At least three explosions were heard at the start of the attack, in a building housing the state accounts office, Attahullah Khogyani, a spokesman for the Nangarhar provincial governor said.
The attack, in a busy area of the city with many other official buildings nearby, is the latest in a series that have killed and wounded hundreds in Afghanistan this year and put heavy pressure on the Western-backed government of President Ashraf Ghani.
Most have been in the capital Kabul, but in January, gunmen attacked an office of aid group Save the Children in Jalalabad, killing at least five people and wounding 25.
Inamullah Miakhel, a local health department spokesman, said at least six people had been killed in Sunday’s attack and around 30 wounded had been brought city hospitals, the number of casualties could rise with the battle still going.

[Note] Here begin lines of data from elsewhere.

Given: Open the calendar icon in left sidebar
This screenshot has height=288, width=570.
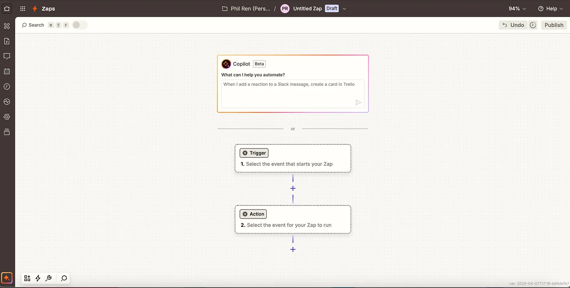Looking at the screenshot, I should (7, 72).
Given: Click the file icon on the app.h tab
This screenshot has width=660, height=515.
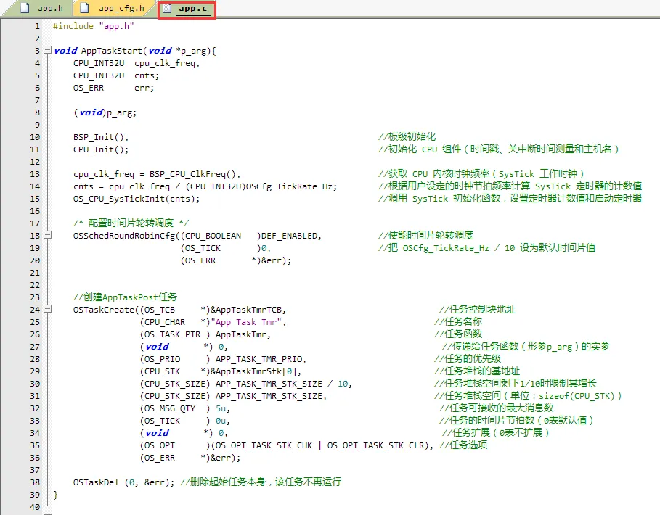Looking at the screenshot, I should [26, 9].
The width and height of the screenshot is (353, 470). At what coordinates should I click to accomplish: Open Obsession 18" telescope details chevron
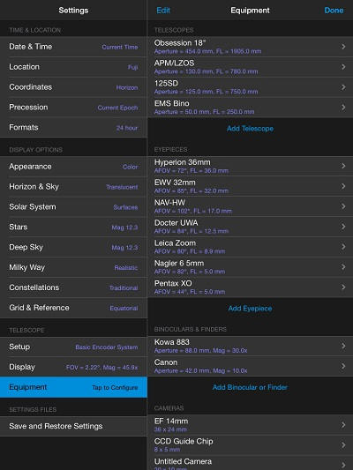[343, 47]
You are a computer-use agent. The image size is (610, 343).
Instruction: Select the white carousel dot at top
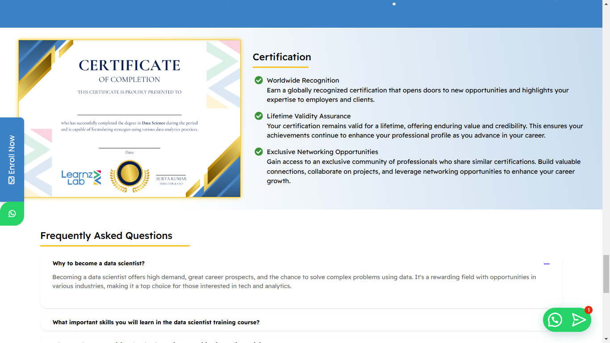[394, 4]
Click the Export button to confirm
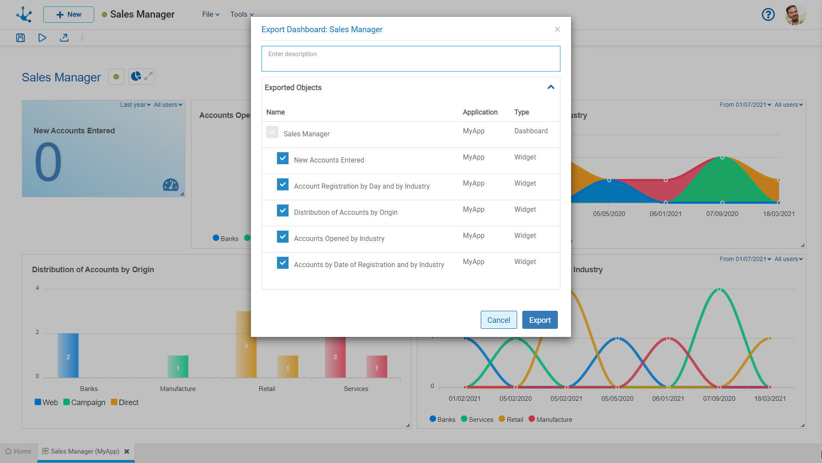This screenshot has width=822, height=463. [x=540, y=320]
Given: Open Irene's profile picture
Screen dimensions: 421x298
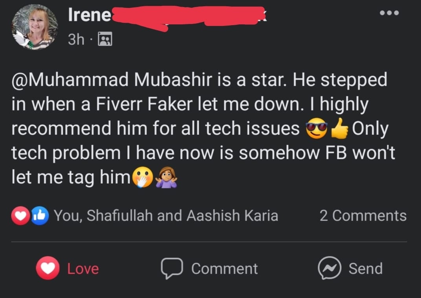Looking at the screenshot, I should [x=35, y=27].
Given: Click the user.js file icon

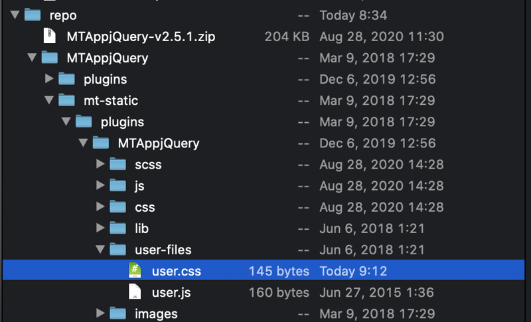Looking at the screenshot, I should click(135, 292).
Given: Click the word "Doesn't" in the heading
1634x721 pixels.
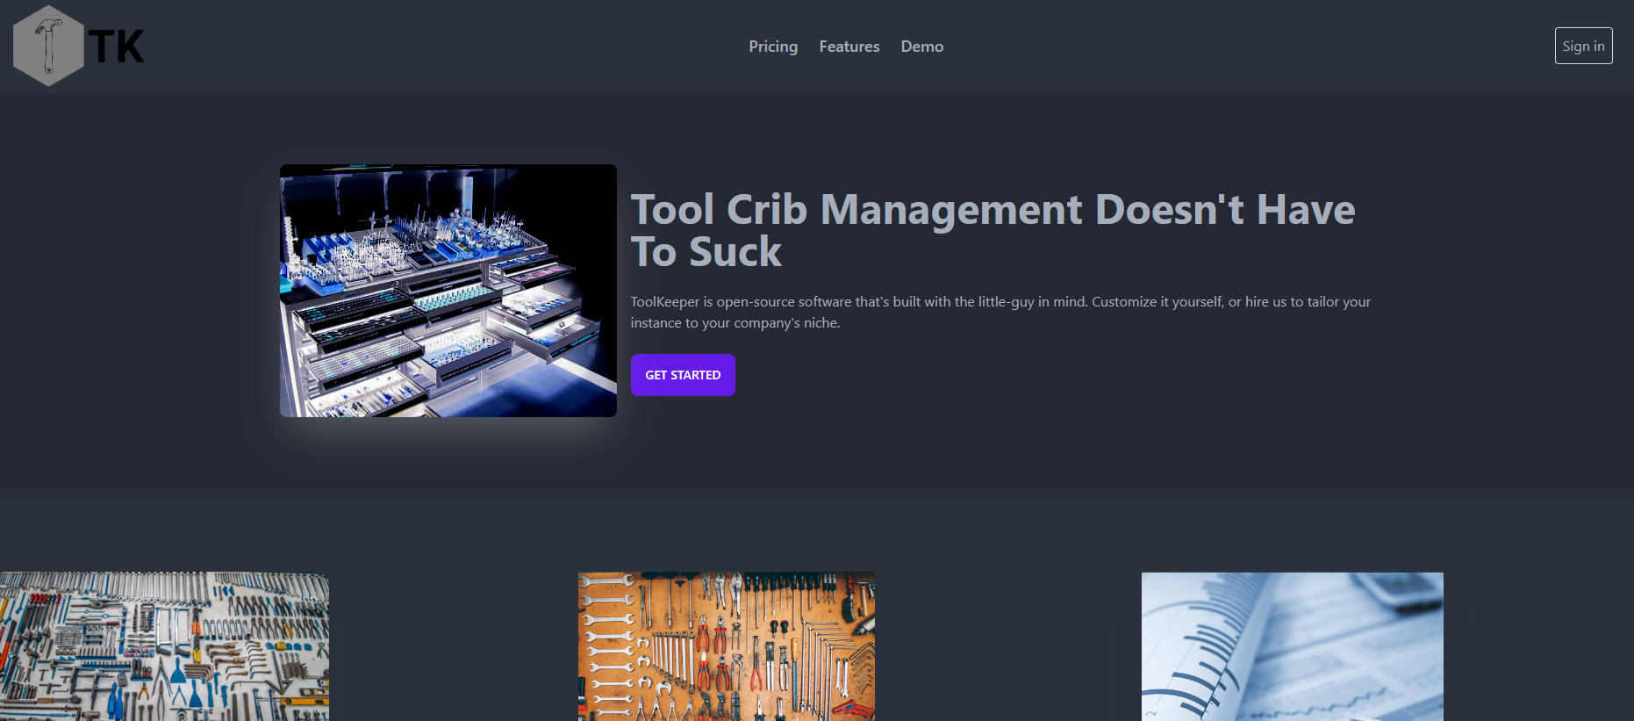Looking at the screenshot, I should (x=1169, y=210).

The attack began when one attacker blew himself up at the gate of the building in the centre of the city, allowing the gunmen to enter, Sohrab Qaderi, a member of the provincial council, told Reuters. More explosions were then heard coming from inside the building, he added.
He said at least four attackers, armed with rocket propelled grenades and machine guns, still appeared to be fighting police.
There was no immediate claim of responsibility.
Violence has escalated across Afghanistan since the announcement of the Taliban’s annual spring offensive last month and there have been heightened security fears around preparations for elections in October.
Dozens of people have been killed in voter registration centres in recent weeks.
At the same time, Taliban fighters have stepped up the pressure on government forces across the country, from Baghlan province in the north, where they seized a district centre last week, to Farah in the southwest or Ghazni south of Kabul.
Last year, the United States stepped up its support to struggling Afghan forces, announcing plans for thousands of additional advisers and increasing air strikes in a bid to force the Taliban to enter peace negotiations.